Transcribe each entry in full, and leave the images out.
====== EXERCISE MATERIAL ======
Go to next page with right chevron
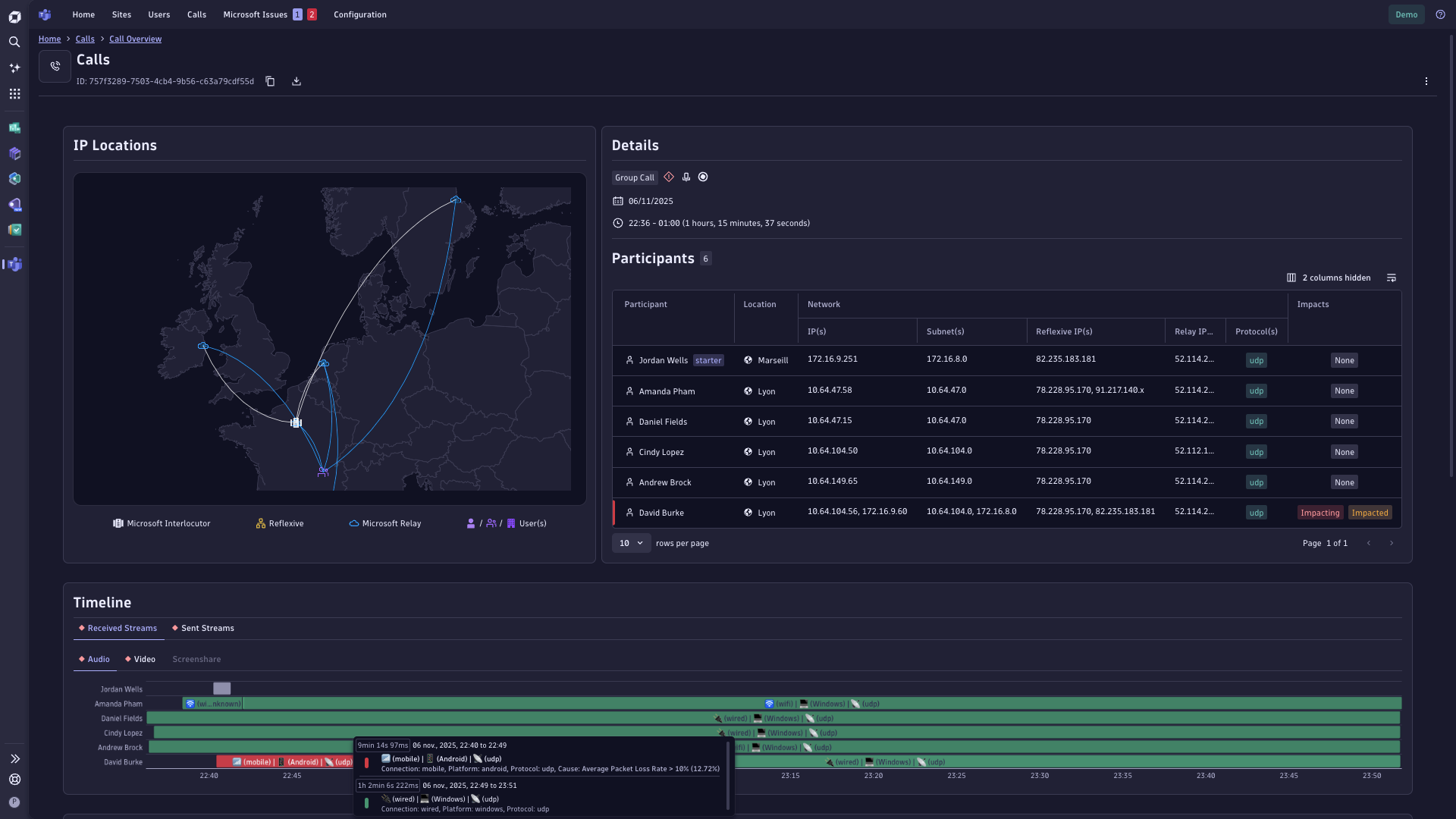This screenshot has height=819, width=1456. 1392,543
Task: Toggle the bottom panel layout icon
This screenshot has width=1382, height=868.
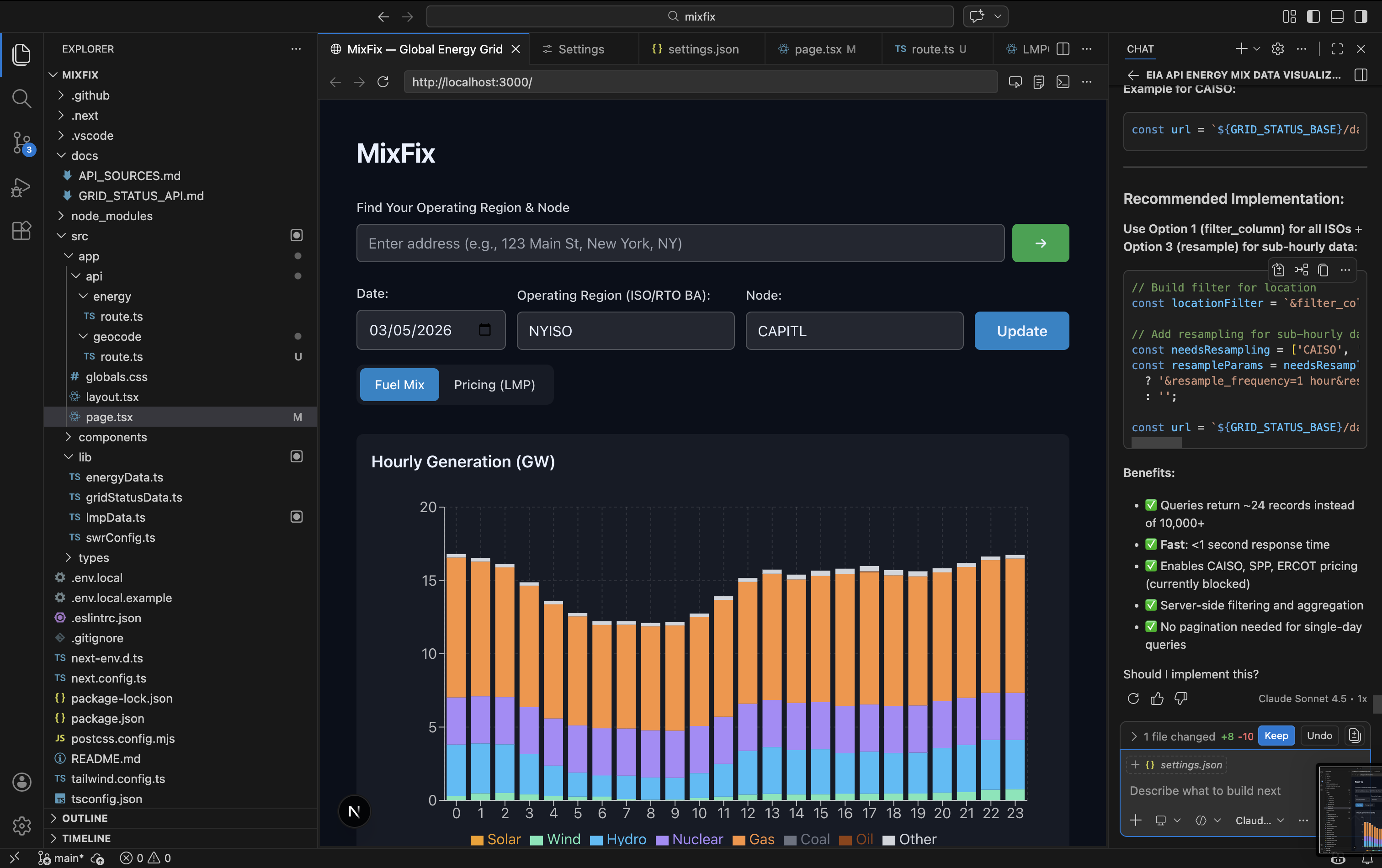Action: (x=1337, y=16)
======
• **WRITTEN SOLUTION**:
Go to next page with right chevron
This screenshot has height=819, width=1456. 1392,543
Task: Toggle the bottom panel layout icon
This screenshot has width=1382, height=868.
Action: (x=1337, y=16)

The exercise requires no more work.